Once you have ensured that the woman is disconnected and discontent, you will be able to press on toward discouragement. Bombard the woman with images on social media, in magazines, and via television, movies, and music videos that suggest there is only one acceptable physique, that she must fit into a certain size clothing and wear perfectly coordinated outfits with her hair always fixed well and untouched by the elements. Above all, seek to ensure that all women in all stages of life compare themselves to one another. It is well known that comparison is the thief of joy, and joy is what the Enemy desires for all of His people. To steal joy is to ensure that we will recruit the woman to our side.

And for the woman who finds success in the arena of health, wellness, and fitness, make those accomplishments her god. Let them be the very thing that defines her, directs her, and delights her. May her success be frequent enough to propel her toward her new god and away from the Enemy. The end goal should be that this good gift from the Enemy must be transformed into the ultimate gift, the only thing by which she views her self-worth. And even in her small victories of weight loss, muscle toning, and fitness goals, keep her disconnected, discontent, and discouraged by surrounding her with other women who have achieved even more. Employ the very same principals discussed above, and again we will win even the healthy and fit woman.

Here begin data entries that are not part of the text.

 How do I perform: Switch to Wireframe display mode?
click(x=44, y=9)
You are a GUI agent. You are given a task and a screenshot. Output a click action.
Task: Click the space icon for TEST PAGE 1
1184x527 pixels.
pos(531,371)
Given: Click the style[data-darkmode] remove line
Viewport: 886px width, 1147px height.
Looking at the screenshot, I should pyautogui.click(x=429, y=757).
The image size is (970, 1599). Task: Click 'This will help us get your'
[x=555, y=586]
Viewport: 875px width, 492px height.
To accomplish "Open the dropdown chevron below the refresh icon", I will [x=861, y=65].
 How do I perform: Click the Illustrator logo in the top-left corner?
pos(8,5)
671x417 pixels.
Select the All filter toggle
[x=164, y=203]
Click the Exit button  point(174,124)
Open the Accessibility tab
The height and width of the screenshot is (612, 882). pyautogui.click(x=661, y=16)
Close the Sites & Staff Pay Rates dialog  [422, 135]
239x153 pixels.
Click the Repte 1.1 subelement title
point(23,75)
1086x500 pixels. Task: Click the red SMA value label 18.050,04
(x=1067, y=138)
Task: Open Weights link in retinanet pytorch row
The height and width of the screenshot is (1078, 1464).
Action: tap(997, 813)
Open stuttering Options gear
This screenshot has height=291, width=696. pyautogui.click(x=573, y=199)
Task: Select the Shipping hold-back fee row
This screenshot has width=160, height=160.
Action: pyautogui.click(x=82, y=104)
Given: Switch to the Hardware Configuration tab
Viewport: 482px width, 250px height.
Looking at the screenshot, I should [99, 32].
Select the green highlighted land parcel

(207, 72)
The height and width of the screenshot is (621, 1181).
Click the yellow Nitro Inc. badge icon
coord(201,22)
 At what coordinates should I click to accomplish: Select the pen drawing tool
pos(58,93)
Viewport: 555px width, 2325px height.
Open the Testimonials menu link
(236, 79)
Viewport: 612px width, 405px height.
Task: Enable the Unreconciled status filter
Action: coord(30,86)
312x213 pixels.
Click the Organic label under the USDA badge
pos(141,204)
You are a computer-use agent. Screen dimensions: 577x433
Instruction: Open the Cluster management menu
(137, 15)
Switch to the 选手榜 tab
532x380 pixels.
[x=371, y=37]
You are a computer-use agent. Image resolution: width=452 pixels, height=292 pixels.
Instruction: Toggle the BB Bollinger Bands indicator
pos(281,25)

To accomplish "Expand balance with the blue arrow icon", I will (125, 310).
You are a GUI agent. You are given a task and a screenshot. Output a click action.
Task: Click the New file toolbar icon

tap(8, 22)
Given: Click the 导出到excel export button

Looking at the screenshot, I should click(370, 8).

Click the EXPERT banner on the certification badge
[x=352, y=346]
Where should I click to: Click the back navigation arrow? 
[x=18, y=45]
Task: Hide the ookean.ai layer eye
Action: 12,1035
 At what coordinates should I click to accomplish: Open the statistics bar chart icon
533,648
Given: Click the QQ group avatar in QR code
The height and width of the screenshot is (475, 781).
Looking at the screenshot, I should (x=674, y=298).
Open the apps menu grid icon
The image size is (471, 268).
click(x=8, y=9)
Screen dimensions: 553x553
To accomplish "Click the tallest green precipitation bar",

Finally, on the occasion that the woman reaches out to another sister of the Enemy, it is imperative that these two or three or four or more women find their connection in their brokenness, not in their beauty. Focus their conversations on their rejection rather than their redemption. May wallowing, not worship fill their time together. Prevent them from encouraging one another with Words of the Enemy or the Truth of who they are. We know well that the Enemy is willing to leave heaven to come to earth for the sake of His chosen ones and that he works powerfully through His Spirit. The woman’s day must always be filled with tasks to complete and people to manage so that she has no time to read the Word and will fail to remember that the Enemy is able and eager to be her closest companion, fill her with His joy regardless of her circumstances, and be her constant source of encouragement. This, this truth from the Enemy, must be avoided at all costs.